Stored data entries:

-=-=-=-=-

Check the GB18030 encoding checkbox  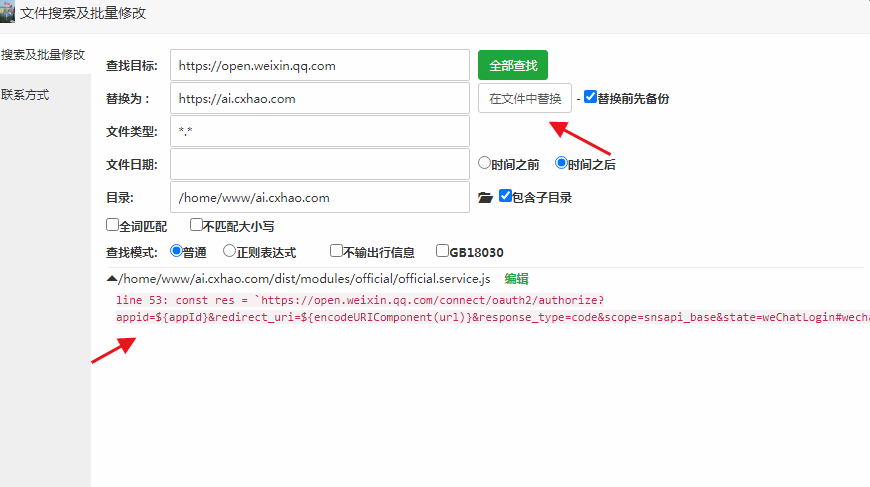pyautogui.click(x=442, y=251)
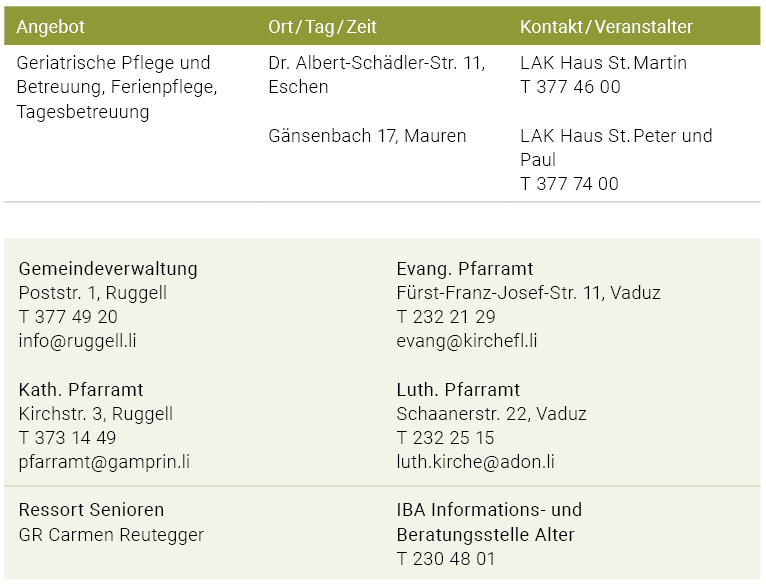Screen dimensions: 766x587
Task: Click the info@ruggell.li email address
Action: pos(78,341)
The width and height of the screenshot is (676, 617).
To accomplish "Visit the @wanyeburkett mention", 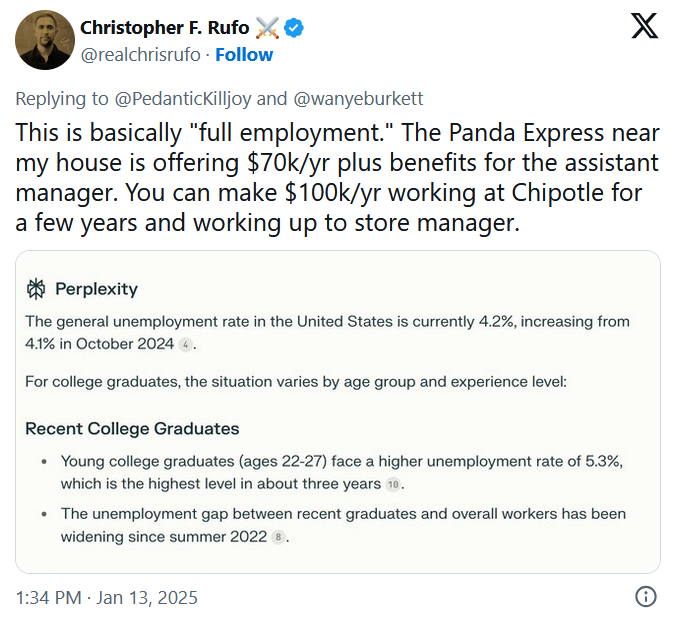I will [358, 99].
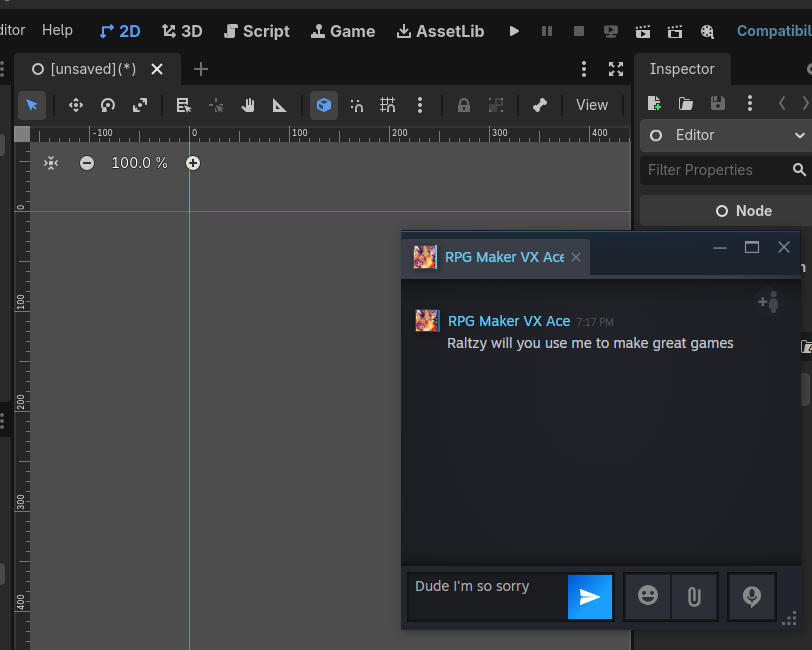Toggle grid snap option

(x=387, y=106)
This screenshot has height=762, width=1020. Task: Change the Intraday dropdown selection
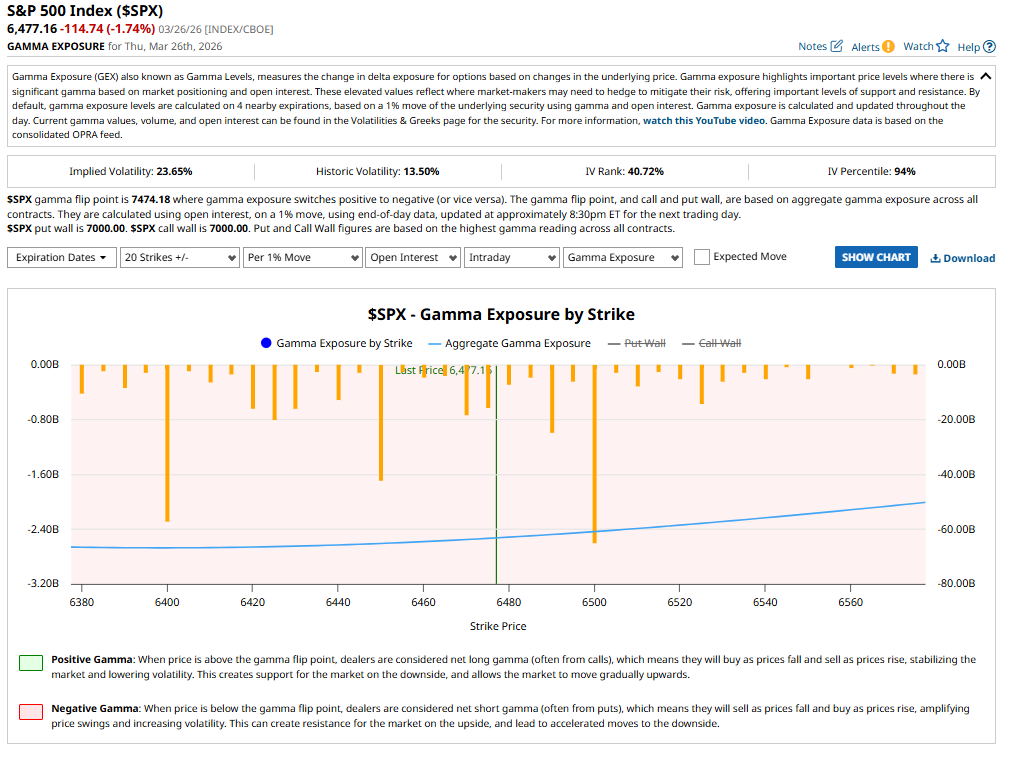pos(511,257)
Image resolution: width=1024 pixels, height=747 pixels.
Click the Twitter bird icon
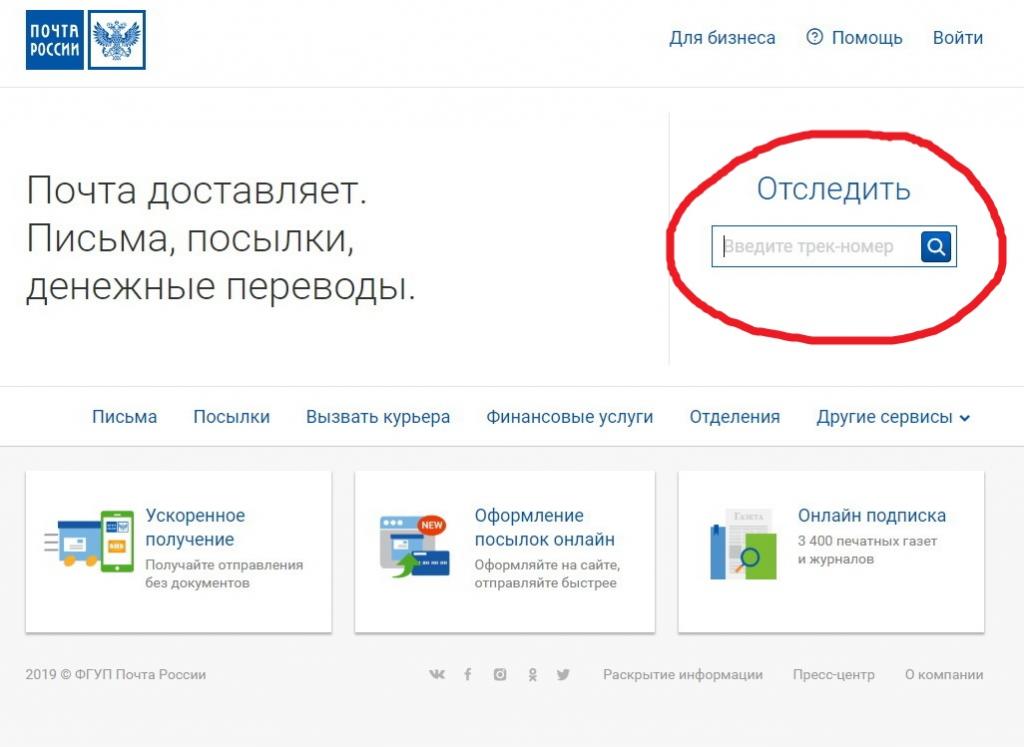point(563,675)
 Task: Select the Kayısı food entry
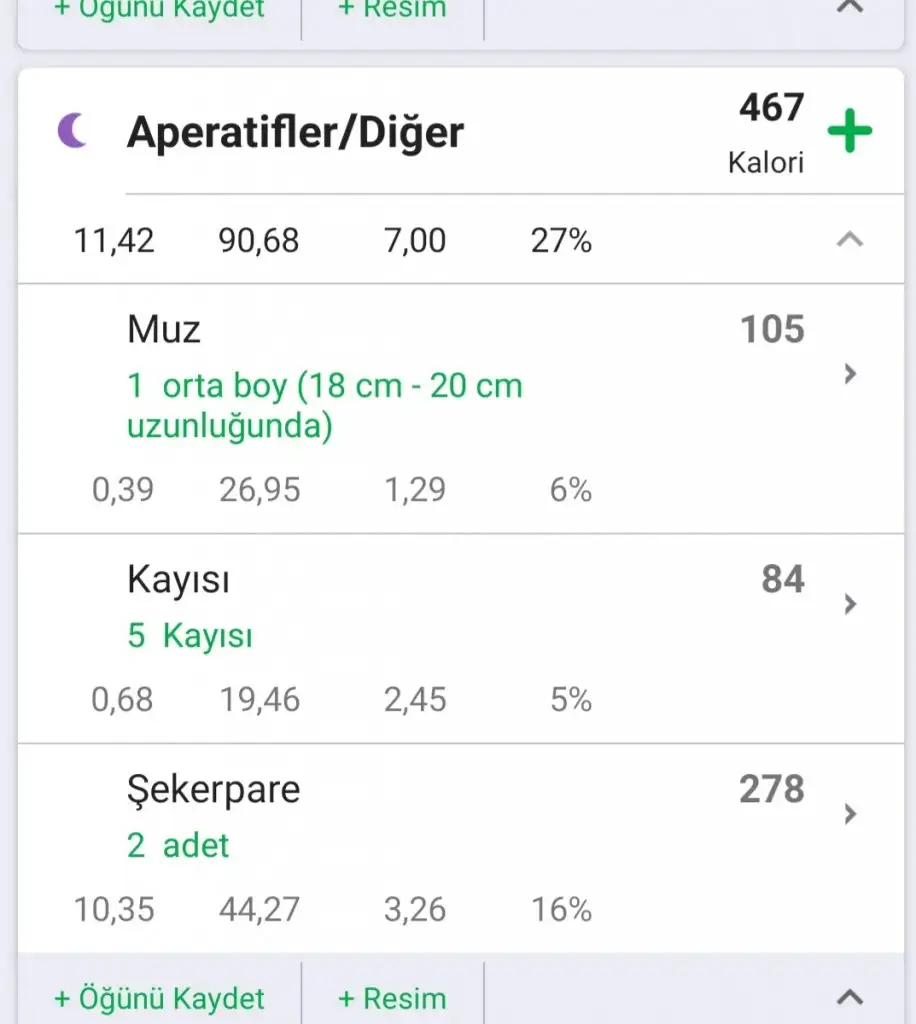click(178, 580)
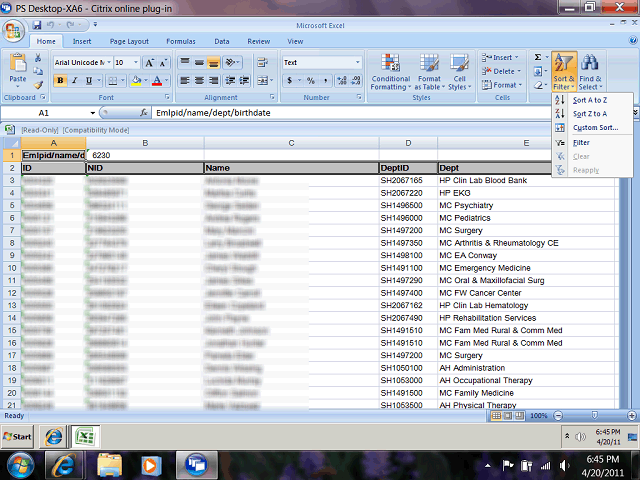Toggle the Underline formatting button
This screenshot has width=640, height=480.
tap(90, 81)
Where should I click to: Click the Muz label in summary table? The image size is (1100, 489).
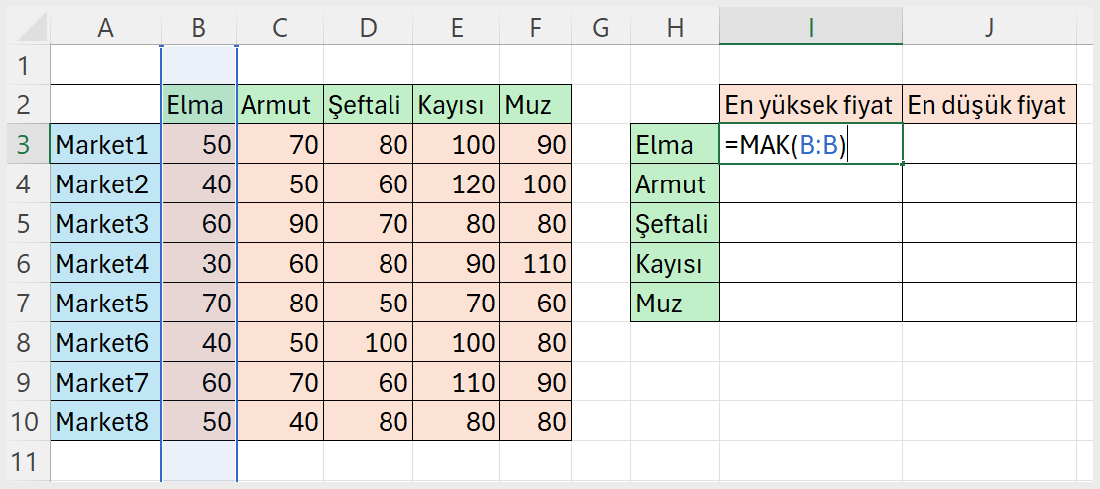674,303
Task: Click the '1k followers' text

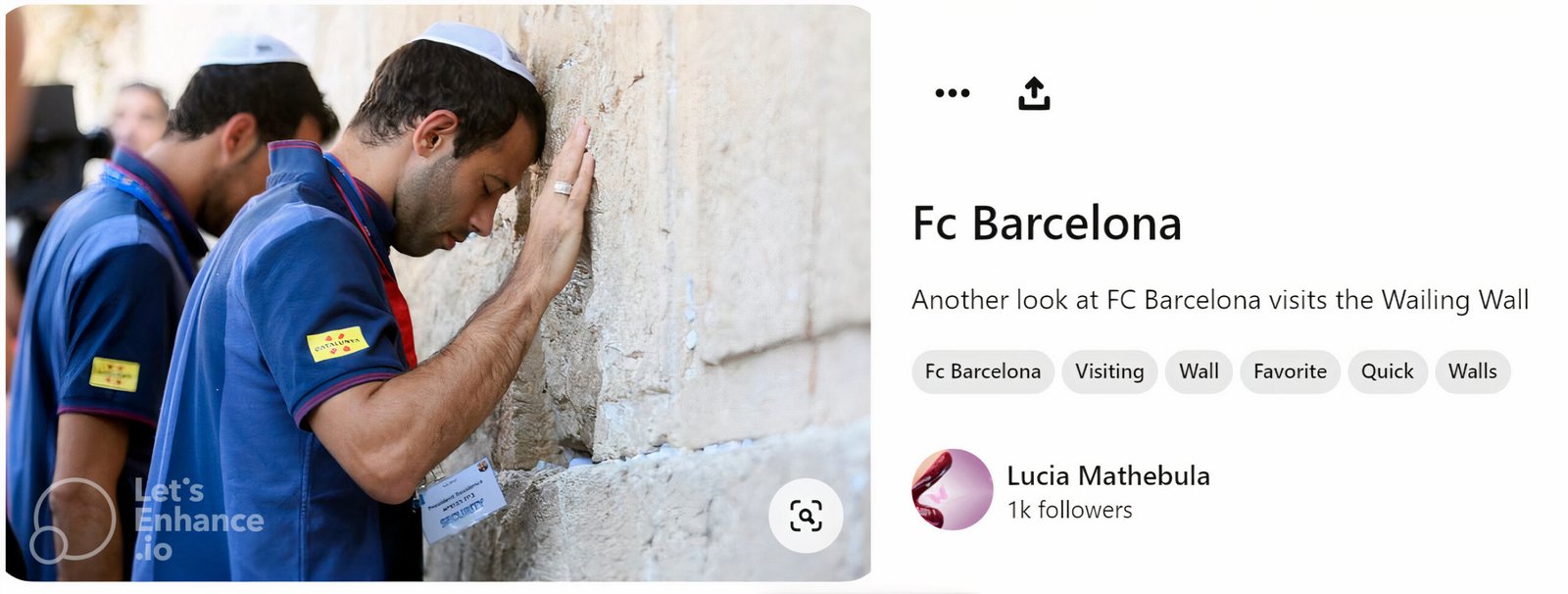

-=-=-=-=-

__INSTRUCTIONS FOR THE TASK__.
Please retype, exactly and only, the lines from the one holding "Where should I" to the end of the entries, both ends included, without any pictures.

__SOLUTION FOR THIS PROBLEM__.
Where should I click to: Click the Muz label in summary table? The image size is (1100, 489).
674,303
Task: Click the '1k followers' text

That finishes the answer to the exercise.